Perceived Enforcement Gap

Despite overlapping jurisdiction with the California Attorney General, District Attorney, and city attorneys, Lawson-Remer argued that rental housing violations fall through enforcement cracks. The Attorney General's office handles statewide cases with significant precedential value, while District Attorneys prioritize criminal matters. City attorneys focus on municipal code violations within city limits, leaving unincorporated county areas with limited civil enforcement.

Legislative Authorization

SB 461 (2021) specifically empowered county counsels in counties with populations exceeding 5 million to bring Unfair Competition Law actions. San Diego County's 3.3 million population qualifies under the statute's framework, which Lawson-Remer characterized as a legislative mandate to protect consumers.

Rental Market Conditions

San Diego County apartment vacancy hit 5.7% in late 2025 and early 2026, the highest level since 2009, as approximately 4,000 new multifamily units entered the market. Despite increased vacancy, the Board expressed concerns about tenant screening barriers, algorithmic pricing maintaining high rents, and displacement pressures in gentrifying neighborhoods.

Political Momentum

The 4-1 vote reflected the Board's progressive majority, with Supervisor Jim Desmond casting the lone dissenting vote. The timing coincided with California's January 1, 2026 effective dates for AB 628 (stove/refrigerator requirements), AB 1414 (internet opt-out rights), and extended SB 721 balcony inspection deadlines, creating heightened focus on rental housing regulation.

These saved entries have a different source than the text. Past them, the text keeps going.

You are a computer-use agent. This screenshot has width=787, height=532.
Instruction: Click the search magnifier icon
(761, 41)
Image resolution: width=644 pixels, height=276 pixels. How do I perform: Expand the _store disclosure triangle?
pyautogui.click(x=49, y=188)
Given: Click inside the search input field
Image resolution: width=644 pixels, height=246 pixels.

The California Apartment Association characterized the unit as duplicative enforcement that will increase housing costs and reduce rental housing production. CAA's written opposition stated: "The self-funding litigation model creates a structural incentive to file lawsuits rather than educate businesses or resolve disputes collaboratively."

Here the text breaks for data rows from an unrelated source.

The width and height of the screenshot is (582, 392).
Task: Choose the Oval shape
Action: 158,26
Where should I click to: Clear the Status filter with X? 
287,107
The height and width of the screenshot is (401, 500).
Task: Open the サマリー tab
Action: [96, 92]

Timeline: When Enforcement Begins and What to Expect

The March 24, 2026 Board vote authorized the unit's creation, but full operational capacity will develop over 24 months:

Phase 1: Q2-Q3 2026 (April-September)

The Office of County Counsel will hire initial staff, including:

  • Unit director/supervising deputy county counsel
  • 3-5 deputy county counsels with civil litigation experience
  • 2-3 investigators with backgrounds in consumer protection or housing law
  • Administrative support staff

During this phase, the unit will establish operational procedures, develop complaint intake systems, and identify initial enforcement priorities. Board Chair Lawson-Remer stated the unit "will begin its work as soon as it has the staff it needs," suggesting some enforcement activity in late 2026 even before full staffing.

Phase 2: Q4 2026-Q2 2027 (October 2026-June 2027)

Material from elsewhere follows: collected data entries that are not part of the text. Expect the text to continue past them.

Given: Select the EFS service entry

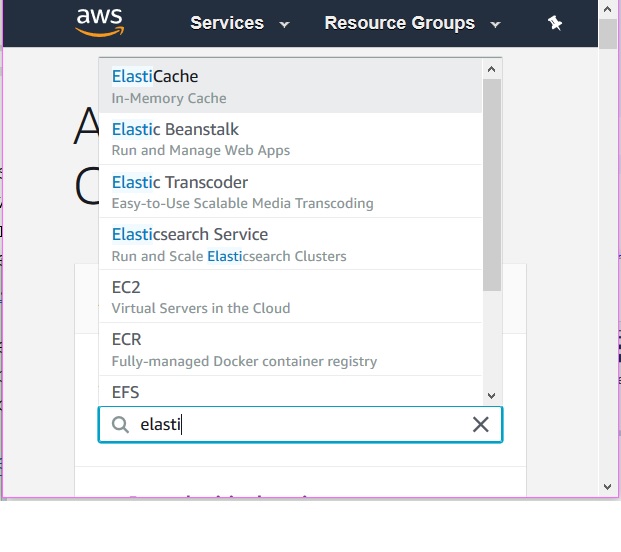Looking at the screenshot, I should coord(290,390).
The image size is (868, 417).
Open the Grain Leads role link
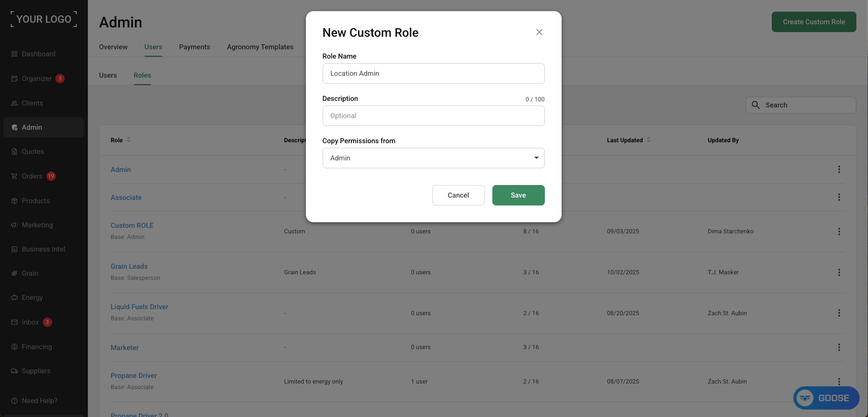pyautogui.click(x=129, y=266)
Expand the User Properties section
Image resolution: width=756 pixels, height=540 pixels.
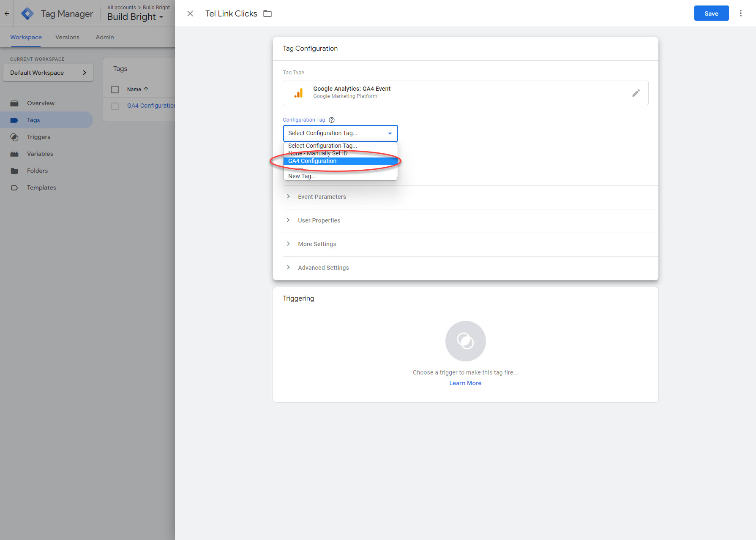click(319, 220)
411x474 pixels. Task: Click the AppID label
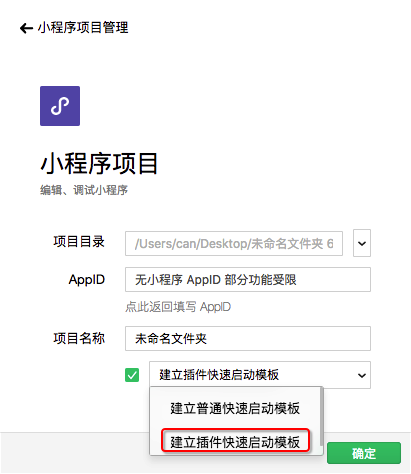pos(87,280)

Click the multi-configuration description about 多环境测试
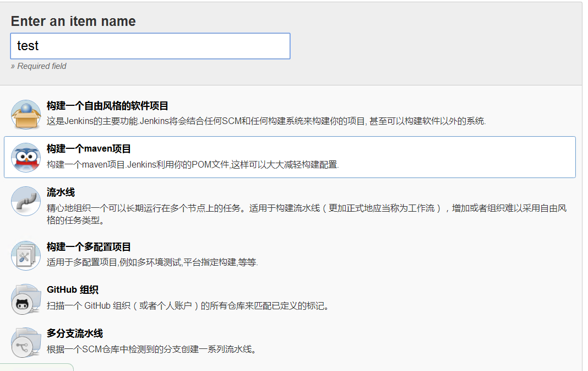(x=152, y=262)
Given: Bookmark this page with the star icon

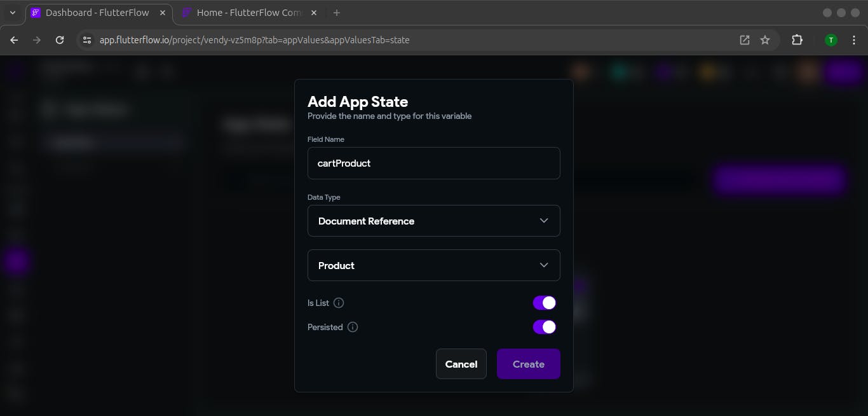Looking at the screenshot, I should click(x=765, y=40).
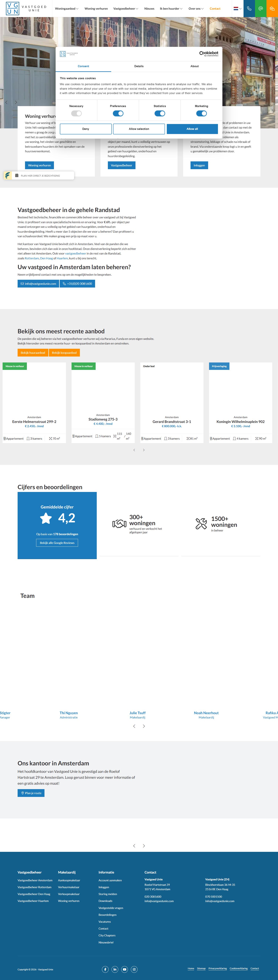This screenshot has width=278, height=980.
Task: Click the Plan je route button
Action: [31, 793]
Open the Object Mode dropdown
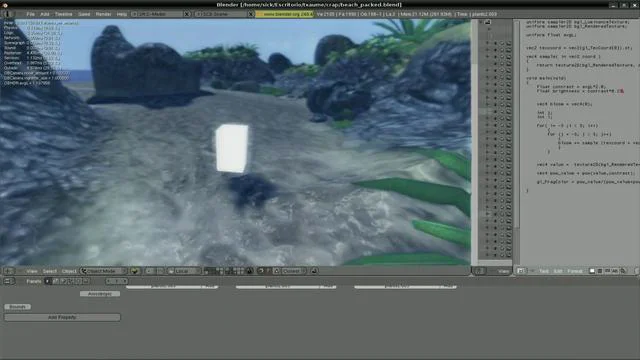 [103, 271]
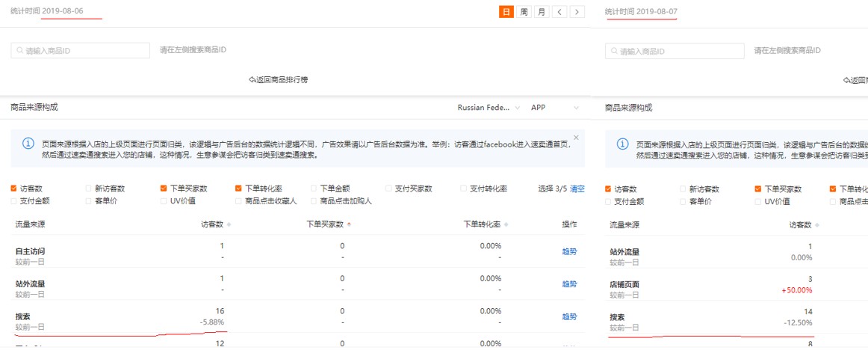868x362 pixels.
Task: Sort 访客数 column in the 2019-08-06 panel
Action: point(229,224)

The unit expands to approximately 15-20 employees, building investigative capacity and filing initial civil actions. This phase likely focuses on high-visibility cases establishing precedent and demonstrating the unit's enforcement authority.

Phase 3: Q3 2027-Q1 2028 (July 2027-March 2028)

Full staffing of 30 employees reached, with the unit operating at projected $6.2-$7.4 million annual cost. At full capacity, the unit aims to be self-sustaining through civil penalties and settlements, though initial years will draw from the $30 million trust fund allocation.

What Triggers Investigation?

The unit will likely prioritize:

  • Multiple complaints against the same landlord or property management company
  • Algorithmic pricing software use by landlords managing 50+ units
  • Tenant screening systems with statistically significant disparate impact
  • Systematic deposit retention without proper accounting
  • Pattern evidence of retaliatory evictions
  • Violations affecting senior or disabled tenants (higher penalty exposure)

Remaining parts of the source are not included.